**EXERCISE DETAILS**:
Reproduce everything from "However, there are" down to "around specific topics." in the piece on publishing through Medium, word for word.

**EXTRACT PROVIDED**:
- Opening Delimiter -

As a writer, you’re probably seeking more exposure for your work. What if I told you there was a website where you could publish your writing and tap into a potential audience of 30,000 people per month?
Enter Medium. A blogging and publishing platform developed by Twitter co-founder Evan Williams, it’s a fantastic place to share new articles or republish old blog posts and reach more readers.
However, there are several steps you need to take in order to get your writing in front of Medium’s audience. When I first tried posting on Medium back in March 2016, my posts received very little views and interaction. Feeling discouraged, I stopped posting.
But in November a friend encouraged me to try posting again. One of her posts had gone viral on the platform and brought her several hundred new email subscribers. She advised that I try submitting to Medium publications. These publications are like magazines that exist inside the Medium platform and curate articles around specific topics.

- Closing Delimiter -

**Data items**:
- Opening Delimiter -

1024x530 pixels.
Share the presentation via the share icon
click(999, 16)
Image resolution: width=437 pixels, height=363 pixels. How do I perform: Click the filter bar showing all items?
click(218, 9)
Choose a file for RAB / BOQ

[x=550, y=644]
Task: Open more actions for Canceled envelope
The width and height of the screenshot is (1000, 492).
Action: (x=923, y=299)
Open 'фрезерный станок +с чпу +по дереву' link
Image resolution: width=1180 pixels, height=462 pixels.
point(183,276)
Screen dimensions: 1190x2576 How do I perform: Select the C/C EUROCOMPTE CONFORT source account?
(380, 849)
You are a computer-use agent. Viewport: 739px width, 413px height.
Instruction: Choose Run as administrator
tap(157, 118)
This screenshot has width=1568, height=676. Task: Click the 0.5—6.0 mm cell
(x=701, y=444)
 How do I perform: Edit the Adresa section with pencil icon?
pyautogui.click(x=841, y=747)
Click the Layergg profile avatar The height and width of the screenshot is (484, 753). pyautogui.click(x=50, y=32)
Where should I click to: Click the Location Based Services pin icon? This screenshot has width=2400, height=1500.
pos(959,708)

- Closing Delimiter -

**EXERCISE OUTPUT**:
However, there are several steps you need to take in order to get your writing in front of Medium’s audience. When I first tried posting on Medium back in March 2016, my posts received very little views and interaction. Feeling discouraged, I stopped posting.
But in November a friend encouraged me to try posting again. One of her posts had gone viral on the platform and brought her several hundred new email subscribers. She advised that I try submitting to Medium publications. These publications are like magazines that exist inside the Medium platform and curate articles around specific topics.